Insomniac

My husband has a blog as well and today I was amazed while reading his words that my battle with insomnia last night yielded the same conclusions. It seems that while he was sleeping and I was not, our spirits were battling with the same thing. Its crazy how I think I'm just dealing with something and then there he goes, without me even opening my mouth, pouring out the same message. I woke up at my usual 3 am potty break and could not go to sleep. Its as if my brain or maybe the Lord, sometimes I can't tell, was up waiting for me and like an unwelcome guest just chattered away while I tossed and turned trying to shut it out.

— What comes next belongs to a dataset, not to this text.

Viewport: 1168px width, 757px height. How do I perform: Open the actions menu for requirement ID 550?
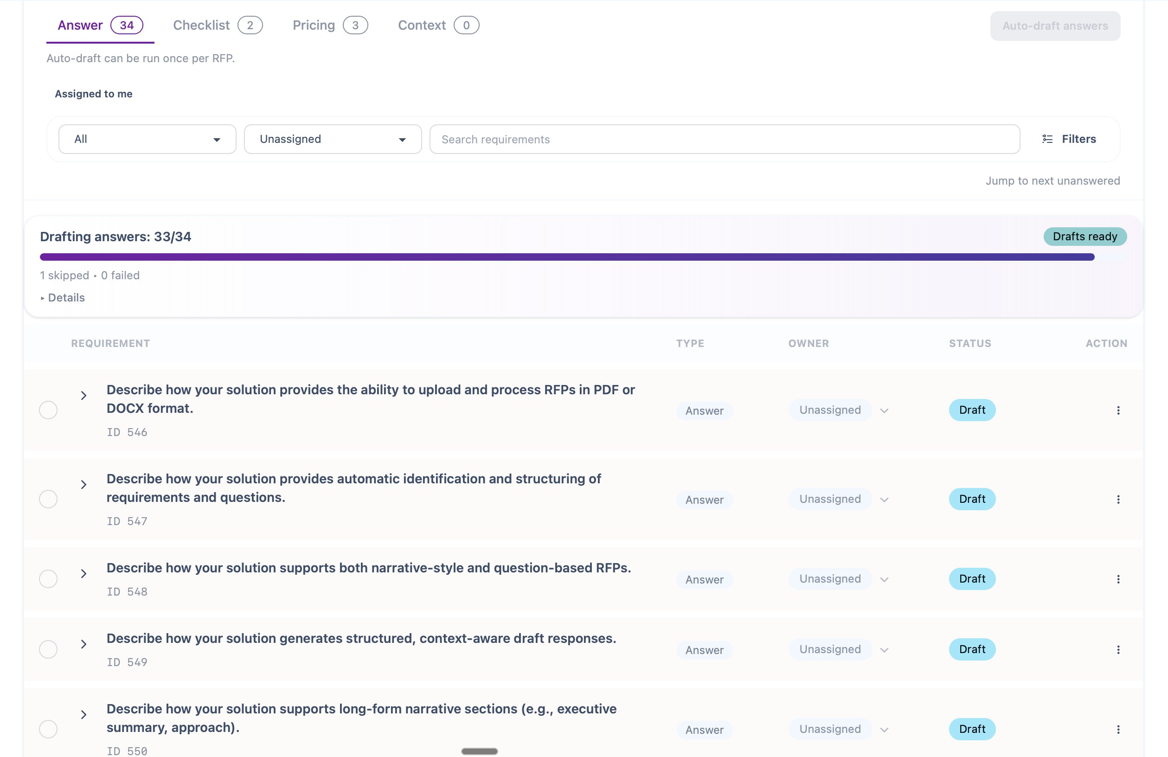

What is it with that? No I'm not content, no I can't believe that things are still this way. Yes, I want more and I laid there wishing I could be the kind of wife who is just happy and full of excitement for where I am right now. Curse this desire to rise above mediocrity and stagnation. Pity me for seeing what others can't see. Here I am literally and figuratively pregnant with this tiny dream, something that I've done so many, many times before that I thought I had it all figured out and down pat. But for the first time ever I'm scared to death that it won't happen. There is really not a whole lot in my control to make it happen or not. There has been the fear planted in me that I could possibly lose it and it never happen at all. Each day that passes with no loss I am grateful for, but I realize that it is a day to day process. There is no window to peek in and check on the progress, I can only trust that its still there. Dang it I hate that.
As I try to pull away from the demands of the world and focus on the growing of this precious gift, I realize that outside forces are grasping even harder than normal. Its like being overcome by wave after wave of distractions and I think to myself, "It won't hurt to do that, or that." and "If I don't do it, who will?" Maybe someone else needs to be given the opportunity to step up. But for me, there can be no putting aside of my focus. Ride out the wave, like my husband said.